The court also stated that the order would not be retroactive to the date appellant filed the petition, August 14, 1990, but would instead be effective as of March 1, 1991, two weeks before the final order was issued.

We affirm the retroactive date set by the court, because case law leaves to the court's discretion the decision whether to order child support payments to be paid retroactively from the filing of the date of the petition for modification, and appellant does not show an abuse of discretion. McArthur v. McArthur, 106 So. 2d 73, 76 (Fla. 1958); Friedman v. Friedman, 307 So. 2d 926, 927 (Fla. 3d DCA 1975).

We reverse the trial court's award of child support. In Harrison v.

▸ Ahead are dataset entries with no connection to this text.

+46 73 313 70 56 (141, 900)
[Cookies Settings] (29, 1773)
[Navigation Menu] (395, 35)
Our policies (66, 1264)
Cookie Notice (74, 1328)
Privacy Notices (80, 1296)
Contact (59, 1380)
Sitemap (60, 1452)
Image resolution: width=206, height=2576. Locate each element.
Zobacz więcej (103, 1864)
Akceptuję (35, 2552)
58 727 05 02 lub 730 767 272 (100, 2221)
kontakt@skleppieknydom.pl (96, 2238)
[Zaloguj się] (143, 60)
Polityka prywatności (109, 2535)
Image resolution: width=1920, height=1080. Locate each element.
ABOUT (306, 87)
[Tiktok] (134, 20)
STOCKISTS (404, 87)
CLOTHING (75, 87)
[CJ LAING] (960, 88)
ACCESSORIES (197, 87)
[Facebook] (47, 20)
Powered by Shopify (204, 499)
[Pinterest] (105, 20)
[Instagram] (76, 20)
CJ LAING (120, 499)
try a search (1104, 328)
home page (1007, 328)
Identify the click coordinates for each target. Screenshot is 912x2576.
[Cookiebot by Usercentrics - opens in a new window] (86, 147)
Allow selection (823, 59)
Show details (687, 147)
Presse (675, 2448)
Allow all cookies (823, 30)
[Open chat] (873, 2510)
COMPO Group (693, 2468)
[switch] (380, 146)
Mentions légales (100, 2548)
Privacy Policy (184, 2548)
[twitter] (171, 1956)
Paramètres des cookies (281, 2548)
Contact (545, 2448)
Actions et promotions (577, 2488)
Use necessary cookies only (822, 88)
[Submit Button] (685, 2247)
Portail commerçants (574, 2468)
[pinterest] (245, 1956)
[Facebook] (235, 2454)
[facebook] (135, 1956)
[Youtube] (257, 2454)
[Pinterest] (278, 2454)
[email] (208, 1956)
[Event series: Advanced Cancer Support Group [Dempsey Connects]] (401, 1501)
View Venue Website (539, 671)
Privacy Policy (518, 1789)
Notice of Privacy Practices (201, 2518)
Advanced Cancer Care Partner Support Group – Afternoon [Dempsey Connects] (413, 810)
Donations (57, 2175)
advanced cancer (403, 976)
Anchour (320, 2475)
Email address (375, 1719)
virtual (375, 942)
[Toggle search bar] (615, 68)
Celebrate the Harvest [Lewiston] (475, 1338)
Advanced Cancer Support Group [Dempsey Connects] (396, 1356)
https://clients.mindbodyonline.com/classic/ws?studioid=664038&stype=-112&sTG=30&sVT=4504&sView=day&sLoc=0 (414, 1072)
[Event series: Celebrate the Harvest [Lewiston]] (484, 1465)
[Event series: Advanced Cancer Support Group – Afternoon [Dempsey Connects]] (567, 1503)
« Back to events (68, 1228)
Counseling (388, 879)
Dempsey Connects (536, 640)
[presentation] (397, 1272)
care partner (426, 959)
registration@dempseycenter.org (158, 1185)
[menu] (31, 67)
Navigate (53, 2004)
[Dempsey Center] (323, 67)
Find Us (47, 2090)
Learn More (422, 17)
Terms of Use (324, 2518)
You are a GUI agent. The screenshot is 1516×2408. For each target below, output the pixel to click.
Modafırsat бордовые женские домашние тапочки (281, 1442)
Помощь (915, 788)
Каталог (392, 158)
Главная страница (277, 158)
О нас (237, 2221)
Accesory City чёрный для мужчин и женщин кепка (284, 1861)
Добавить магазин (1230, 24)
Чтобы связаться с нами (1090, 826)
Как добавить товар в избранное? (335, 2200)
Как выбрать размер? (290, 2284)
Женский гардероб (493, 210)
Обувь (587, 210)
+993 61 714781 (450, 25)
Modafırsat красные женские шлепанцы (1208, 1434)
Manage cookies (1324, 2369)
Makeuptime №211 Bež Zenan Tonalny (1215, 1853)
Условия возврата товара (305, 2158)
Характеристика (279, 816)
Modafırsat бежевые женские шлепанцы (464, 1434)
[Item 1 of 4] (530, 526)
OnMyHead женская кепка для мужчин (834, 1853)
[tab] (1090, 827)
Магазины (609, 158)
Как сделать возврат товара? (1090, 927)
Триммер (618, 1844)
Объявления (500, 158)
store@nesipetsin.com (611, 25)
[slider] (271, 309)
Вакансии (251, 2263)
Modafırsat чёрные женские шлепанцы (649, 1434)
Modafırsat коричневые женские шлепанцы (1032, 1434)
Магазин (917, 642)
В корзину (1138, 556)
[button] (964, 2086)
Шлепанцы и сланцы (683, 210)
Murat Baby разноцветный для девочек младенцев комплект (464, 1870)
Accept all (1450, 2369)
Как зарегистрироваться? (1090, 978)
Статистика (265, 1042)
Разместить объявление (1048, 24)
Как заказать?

Harrison, 573 So. 2d 1018, 1020 (Fla. 1st DCA 1991), this court stated that if the parties' combined income exceeds the $50,000 maximum provided under section 61.30, the trial court must nevertheless "use the maximum presumptive guidelines amount as a `floor' to the child support award." In the case at bar, the trial court's reason for not considering *982 the maximum amount as a "floor" in its modified child support award was that the former husband had a child from a subsequent marriage following the entry of the final judgment. This, in our opinion, is not per se a sufficient reason. We consider it inappropriate for a trial court to consider children from subsequent marriages as a basis for disregarding the amount provided in the guidelines without any evidence before it that support of such children impaired the parent's ability to meet the amount required under the guidelines, or, as in this case, any figure equal to or above the maximum guidelines amount. Appellee's evidence in the case at bar regarding the expenses relating to his new child[1] did not support a reduction from the maximum guidelines amount of $817 to the $325 which the court ordered appellee to pay.

AFFIRMED IN PART, REVERSED IN PART, and REMANDED with directions to the trial court to use the maximum guidelines amount as a base for an award of child support, and to determine the amount of the former husband's obligation accordingly.

WIGGINTON and WOLF, JJ., concur.

NOTES

[1] We note that appellee testified that his current wife was working full time, so we must assume she has been contributing to their child's expenses.